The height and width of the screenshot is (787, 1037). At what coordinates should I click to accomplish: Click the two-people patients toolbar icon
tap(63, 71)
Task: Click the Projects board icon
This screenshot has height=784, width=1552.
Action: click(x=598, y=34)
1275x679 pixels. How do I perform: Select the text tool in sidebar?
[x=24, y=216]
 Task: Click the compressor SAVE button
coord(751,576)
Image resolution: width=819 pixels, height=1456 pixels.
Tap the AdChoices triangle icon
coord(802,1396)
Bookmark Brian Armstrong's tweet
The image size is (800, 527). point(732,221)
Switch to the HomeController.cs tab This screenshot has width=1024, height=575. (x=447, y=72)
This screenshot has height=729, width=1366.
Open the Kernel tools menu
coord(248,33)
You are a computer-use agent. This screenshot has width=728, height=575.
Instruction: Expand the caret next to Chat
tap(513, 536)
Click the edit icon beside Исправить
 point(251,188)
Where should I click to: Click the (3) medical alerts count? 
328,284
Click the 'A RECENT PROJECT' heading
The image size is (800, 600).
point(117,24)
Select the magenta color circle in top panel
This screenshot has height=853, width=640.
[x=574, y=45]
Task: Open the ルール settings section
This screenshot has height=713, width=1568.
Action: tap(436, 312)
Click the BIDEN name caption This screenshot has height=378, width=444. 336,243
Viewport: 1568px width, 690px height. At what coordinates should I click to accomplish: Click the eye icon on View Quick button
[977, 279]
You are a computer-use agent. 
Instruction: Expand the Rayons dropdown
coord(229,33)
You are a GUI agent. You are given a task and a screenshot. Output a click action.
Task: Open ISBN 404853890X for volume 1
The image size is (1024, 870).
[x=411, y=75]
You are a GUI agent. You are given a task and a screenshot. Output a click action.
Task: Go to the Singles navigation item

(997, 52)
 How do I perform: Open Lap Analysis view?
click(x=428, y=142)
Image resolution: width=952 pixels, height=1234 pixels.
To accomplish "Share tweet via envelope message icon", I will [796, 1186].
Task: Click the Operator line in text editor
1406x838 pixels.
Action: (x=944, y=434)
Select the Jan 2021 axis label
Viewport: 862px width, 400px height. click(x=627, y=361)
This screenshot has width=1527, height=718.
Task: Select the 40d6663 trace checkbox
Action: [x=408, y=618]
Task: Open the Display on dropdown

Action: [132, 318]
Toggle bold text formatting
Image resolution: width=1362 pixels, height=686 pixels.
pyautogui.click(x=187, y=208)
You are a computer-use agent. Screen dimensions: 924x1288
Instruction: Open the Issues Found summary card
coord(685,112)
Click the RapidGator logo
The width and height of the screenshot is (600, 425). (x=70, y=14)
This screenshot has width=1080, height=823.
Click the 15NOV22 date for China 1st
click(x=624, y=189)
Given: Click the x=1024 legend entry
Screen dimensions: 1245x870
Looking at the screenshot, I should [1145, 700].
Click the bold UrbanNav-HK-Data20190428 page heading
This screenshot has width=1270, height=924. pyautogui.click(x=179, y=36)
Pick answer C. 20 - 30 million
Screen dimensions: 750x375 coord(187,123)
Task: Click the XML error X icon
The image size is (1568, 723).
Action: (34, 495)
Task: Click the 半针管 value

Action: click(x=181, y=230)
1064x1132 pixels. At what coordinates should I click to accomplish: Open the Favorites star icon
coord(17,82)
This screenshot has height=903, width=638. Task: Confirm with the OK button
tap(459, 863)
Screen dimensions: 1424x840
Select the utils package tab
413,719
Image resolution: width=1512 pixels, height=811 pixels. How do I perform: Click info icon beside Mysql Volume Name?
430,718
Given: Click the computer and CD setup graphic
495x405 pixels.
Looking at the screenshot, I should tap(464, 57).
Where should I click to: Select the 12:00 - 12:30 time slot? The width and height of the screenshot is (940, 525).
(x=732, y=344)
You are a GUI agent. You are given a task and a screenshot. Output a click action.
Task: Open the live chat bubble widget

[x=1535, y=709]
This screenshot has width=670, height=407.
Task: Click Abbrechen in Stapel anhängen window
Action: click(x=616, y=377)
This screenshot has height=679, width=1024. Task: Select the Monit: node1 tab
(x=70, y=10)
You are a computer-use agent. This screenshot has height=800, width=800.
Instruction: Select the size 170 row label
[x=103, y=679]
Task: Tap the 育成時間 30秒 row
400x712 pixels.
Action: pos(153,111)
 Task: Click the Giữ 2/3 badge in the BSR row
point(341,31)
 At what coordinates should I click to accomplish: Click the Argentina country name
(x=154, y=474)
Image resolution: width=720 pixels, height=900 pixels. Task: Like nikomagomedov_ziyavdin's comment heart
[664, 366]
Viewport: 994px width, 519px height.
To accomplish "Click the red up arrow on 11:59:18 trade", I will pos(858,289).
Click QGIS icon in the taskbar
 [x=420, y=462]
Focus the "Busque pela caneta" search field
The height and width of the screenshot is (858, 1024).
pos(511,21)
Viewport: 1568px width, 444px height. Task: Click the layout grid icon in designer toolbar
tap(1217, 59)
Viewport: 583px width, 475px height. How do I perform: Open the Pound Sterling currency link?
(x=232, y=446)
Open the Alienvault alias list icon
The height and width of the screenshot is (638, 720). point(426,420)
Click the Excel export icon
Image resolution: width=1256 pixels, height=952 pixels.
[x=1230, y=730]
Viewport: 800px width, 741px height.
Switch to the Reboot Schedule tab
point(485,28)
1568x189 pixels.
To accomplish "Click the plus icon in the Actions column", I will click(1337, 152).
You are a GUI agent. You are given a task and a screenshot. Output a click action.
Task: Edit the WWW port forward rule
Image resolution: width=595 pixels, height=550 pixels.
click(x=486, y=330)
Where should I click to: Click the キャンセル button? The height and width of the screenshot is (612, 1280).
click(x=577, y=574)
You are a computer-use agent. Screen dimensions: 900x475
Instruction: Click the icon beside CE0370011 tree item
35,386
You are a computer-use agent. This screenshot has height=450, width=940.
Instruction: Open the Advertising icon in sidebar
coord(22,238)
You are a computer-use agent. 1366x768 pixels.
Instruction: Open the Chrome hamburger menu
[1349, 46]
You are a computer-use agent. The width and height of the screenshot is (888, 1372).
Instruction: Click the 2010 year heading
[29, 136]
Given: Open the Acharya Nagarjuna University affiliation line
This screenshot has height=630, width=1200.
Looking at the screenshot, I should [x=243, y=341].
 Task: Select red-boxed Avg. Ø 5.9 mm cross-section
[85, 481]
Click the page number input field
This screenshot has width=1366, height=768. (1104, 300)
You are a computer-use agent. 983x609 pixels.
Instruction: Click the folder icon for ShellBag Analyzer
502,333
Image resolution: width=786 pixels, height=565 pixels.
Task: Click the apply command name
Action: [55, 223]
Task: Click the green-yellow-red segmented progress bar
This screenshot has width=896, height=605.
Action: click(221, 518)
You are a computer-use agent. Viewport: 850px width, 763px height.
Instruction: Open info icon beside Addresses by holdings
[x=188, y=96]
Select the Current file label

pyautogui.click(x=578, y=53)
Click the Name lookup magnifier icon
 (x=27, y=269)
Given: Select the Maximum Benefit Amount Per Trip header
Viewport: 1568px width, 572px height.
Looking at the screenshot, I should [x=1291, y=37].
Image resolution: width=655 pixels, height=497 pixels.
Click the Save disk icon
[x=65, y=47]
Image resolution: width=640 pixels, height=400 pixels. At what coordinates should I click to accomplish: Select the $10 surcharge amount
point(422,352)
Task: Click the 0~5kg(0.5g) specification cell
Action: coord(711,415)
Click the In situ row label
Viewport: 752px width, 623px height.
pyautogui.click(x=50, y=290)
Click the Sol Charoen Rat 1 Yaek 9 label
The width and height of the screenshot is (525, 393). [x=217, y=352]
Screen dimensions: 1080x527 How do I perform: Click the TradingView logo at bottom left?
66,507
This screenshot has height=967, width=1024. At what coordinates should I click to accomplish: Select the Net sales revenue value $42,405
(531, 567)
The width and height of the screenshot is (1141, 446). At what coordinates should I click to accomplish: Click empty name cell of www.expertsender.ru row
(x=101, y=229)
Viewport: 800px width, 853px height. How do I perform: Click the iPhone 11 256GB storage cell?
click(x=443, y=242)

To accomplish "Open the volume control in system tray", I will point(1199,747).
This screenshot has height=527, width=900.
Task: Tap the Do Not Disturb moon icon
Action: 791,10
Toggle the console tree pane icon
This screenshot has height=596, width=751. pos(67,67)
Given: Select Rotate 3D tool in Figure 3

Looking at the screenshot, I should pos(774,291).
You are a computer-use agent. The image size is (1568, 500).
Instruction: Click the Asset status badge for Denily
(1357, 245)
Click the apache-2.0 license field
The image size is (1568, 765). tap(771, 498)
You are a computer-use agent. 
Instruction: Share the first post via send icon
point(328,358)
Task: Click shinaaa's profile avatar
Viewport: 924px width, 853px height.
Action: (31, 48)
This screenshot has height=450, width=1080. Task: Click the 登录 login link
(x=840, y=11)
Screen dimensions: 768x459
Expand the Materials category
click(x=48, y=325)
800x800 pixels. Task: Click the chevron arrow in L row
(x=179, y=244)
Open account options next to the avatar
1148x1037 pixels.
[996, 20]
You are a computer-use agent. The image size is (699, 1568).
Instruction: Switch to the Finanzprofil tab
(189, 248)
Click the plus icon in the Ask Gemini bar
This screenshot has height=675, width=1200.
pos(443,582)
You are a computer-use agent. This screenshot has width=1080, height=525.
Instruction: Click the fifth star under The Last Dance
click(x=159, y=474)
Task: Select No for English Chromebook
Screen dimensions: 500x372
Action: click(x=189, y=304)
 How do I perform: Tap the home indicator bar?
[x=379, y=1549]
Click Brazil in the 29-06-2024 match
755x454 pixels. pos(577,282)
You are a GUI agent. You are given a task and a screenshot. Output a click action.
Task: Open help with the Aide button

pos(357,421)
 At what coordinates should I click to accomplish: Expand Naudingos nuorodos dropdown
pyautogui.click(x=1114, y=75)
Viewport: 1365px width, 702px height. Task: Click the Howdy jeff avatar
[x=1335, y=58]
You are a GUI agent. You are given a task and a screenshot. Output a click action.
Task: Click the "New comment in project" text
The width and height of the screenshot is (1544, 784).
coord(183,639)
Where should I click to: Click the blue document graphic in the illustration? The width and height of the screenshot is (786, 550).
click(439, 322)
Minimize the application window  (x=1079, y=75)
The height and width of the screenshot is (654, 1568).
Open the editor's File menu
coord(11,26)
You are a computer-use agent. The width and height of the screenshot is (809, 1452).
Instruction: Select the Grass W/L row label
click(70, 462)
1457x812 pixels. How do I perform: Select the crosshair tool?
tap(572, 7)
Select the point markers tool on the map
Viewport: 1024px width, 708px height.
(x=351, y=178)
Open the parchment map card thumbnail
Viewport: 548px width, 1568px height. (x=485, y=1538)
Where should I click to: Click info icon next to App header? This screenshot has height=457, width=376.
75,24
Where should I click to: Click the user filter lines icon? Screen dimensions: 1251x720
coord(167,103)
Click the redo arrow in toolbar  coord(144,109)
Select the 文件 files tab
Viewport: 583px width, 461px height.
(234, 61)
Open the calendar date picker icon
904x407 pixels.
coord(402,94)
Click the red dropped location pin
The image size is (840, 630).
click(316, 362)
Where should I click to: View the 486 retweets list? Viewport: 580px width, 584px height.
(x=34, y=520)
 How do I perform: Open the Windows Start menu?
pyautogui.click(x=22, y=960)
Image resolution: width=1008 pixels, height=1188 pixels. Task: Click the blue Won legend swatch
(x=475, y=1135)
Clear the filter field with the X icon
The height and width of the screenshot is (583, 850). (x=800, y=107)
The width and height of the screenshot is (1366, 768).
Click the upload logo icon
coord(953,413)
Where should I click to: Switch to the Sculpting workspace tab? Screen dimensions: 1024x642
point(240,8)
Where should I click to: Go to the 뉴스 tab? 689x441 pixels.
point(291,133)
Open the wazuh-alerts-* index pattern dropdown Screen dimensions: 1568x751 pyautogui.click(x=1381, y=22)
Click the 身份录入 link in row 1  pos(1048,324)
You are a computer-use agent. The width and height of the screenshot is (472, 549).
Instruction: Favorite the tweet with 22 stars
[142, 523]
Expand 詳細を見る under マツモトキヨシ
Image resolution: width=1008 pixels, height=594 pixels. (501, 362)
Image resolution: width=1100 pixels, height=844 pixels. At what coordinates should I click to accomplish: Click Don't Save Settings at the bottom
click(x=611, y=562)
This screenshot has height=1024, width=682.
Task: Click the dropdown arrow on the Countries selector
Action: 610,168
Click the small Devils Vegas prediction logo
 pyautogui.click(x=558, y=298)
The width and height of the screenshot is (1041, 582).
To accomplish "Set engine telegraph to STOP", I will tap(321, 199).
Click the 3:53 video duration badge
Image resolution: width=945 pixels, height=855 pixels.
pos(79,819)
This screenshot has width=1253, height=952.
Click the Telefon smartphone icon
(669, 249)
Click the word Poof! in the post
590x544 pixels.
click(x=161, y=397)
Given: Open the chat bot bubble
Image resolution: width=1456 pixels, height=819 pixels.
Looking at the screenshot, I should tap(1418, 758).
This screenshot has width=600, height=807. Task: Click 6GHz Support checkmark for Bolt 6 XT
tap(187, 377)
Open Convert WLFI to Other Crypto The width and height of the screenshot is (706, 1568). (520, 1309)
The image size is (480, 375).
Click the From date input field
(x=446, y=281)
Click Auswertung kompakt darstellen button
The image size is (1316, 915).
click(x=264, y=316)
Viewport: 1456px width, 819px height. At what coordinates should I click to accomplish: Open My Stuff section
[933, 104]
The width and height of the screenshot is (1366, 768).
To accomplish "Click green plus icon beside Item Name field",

» **What the exercise asks**:
Provide the number of lines in the records above that contain the word "plus", with no additional words.

» **Solution to the exercise**:
3